The bankruptcy court also allowed an independent “examiner” to investigate the events leading up to the bankruptcy. The examiner herself hired a law firm and financial expert for which Celsius is footing the bill.

Among the thorny legal issues for Celsius to be decided in court is resolving whether account holders who have borrowed their cryptocurrencies on the platform to get high interest rates are simply in the unsecured lender pool or have specific claims on specific crypto assets. A decision on the matter will determine whether the company can sell the $18 million worth of stablecoins.

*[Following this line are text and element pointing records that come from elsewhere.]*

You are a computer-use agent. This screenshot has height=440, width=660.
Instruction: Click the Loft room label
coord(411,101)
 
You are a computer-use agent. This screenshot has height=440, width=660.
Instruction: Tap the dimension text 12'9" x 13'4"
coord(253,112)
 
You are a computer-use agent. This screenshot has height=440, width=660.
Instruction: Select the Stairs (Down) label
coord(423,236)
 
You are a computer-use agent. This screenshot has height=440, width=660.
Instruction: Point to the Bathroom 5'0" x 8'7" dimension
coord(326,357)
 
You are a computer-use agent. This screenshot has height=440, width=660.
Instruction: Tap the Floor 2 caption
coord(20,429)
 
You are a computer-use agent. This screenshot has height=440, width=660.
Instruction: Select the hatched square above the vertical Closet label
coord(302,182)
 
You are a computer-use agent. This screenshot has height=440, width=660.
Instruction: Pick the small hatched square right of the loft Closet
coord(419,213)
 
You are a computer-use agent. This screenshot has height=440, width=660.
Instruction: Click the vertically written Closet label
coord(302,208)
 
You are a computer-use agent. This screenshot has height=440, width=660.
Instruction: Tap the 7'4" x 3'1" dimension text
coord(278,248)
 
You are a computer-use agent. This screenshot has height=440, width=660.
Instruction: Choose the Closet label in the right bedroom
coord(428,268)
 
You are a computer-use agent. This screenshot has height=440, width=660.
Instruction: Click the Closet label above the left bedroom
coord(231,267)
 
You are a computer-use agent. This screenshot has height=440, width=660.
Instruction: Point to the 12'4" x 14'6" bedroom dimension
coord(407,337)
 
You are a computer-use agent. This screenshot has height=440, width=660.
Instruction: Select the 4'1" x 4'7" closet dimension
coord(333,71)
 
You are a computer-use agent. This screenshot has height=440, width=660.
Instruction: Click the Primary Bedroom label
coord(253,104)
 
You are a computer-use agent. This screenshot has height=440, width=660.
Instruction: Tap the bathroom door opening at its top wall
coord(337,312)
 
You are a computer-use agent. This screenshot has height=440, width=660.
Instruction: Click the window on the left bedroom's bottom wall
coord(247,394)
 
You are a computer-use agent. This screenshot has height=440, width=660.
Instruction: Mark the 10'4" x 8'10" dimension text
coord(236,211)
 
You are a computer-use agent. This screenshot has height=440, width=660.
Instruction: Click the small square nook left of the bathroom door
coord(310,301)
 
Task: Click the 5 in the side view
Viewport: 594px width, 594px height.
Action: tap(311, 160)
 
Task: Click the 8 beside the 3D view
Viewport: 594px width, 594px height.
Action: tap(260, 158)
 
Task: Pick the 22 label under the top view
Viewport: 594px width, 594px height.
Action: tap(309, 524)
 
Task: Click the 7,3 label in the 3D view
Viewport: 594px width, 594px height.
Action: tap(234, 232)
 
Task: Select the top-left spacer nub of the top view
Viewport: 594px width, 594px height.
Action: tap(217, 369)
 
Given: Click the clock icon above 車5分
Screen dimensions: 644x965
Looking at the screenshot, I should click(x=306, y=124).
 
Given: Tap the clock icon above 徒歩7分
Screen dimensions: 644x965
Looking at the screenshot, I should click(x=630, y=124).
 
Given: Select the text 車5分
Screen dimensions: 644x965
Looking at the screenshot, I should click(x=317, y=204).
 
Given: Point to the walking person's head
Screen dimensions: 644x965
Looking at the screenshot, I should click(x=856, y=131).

Cryptocurrency lenders and exchanges have almost no possibility of avoiding bankruptcy when facing a bank run on customer deposits. The court is uniquely positioned to order the process of finding assets and determining a restructuring plan.

But there is little way for the process to move quickly, with all sides – company management, account holders, investors – having a say in court. The continued chaos in the industry has not helped to keep cryptocurrency prices going as accounts are frozen, further frustrating customers.

Nancy Rapaport, a law professor at the University of Nevada, says bankrupts are often inexperienced and dependent on the judgment of their expensive advisers.

Rate concerns have not gone unchallenged in the Celsius case. A former bankruptcy judge, Christopher Sontchi was appointed by the court as the so-called “fee examiner” to examine the expenses of professional services firms. Sontchi will charge $1,500 per hour.